(Word and element pointing entries)

* * * * * * *

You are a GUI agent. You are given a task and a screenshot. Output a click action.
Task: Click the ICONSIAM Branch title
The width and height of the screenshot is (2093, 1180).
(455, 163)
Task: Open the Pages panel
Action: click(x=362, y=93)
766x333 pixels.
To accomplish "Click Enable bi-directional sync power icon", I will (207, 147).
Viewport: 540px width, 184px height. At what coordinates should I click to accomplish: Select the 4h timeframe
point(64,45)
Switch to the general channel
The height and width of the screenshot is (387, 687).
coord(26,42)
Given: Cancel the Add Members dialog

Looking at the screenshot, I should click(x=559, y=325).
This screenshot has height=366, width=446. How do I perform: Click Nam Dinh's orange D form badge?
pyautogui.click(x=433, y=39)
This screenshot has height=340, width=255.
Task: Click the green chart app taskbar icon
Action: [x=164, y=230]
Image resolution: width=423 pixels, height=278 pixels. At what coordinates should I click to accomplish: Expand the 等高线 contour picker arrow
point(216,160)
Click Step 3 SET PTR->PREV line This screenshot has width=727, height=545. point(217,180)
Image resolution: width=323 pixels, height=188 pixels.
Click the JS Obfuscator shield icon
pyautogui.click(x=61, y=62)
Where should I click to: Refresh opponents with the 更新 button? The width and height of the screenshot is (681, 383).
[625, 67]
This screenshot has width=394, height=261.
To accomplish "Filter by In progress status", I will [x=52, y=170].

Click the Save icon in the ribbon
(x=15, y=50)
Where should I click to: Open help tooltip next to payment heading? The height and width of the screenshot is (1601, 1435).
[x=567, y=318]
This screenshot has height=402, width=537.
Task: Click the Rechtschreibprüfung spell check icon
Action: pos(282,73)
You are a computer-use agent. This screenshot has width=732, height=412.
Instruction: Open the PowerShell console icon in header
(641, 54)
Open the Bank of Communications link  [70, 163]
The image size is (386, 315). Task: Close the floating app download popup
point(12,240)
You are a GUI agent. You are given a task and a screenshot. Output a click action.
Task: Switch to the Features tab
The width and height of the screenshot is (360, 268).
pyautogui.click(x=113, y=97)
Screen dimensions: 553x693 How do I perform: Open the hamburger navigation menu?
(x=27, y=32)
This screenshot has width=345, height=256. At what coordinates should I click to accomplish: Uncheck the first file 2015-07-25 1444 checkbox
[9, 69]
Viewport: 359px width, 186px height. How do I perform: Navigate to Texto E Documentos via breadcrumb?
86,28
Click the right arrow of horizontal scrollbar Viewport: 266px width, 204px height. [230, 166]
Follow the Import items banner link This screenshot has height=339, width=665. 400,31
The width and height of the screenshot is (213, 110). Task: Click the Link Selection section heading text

* * * * * * *

Turn the material from its first line through the line holding "coord(26,42)", inclusive, into a JSON list of strings, one string per line, with blank lines left out.

[
  "You are a GUI agent. You are given a task and a screenshot. Output a click action.",
  "Task: Click the ICONSIAM Branch title",
  "The width and height of the screenshot is (2093, 1180).",
  "(455, 163)",
  "Task: Open the Pages panel",
  "Action: click(x=362, y=93)",
  "766x333 pixels.",
  "To accomplish \"Click Enable bi-directional sync power icon\", I will (207, 147).",
  "Viewport: 540px width, 184px height. At what coordinates should I click to accomplish: Select the 4h timeframe",
  "point(64,45)",
  "Switch to the general channel",
  "The height and width of the screenshot is (387, 687).",
  "coord(26,42)"
]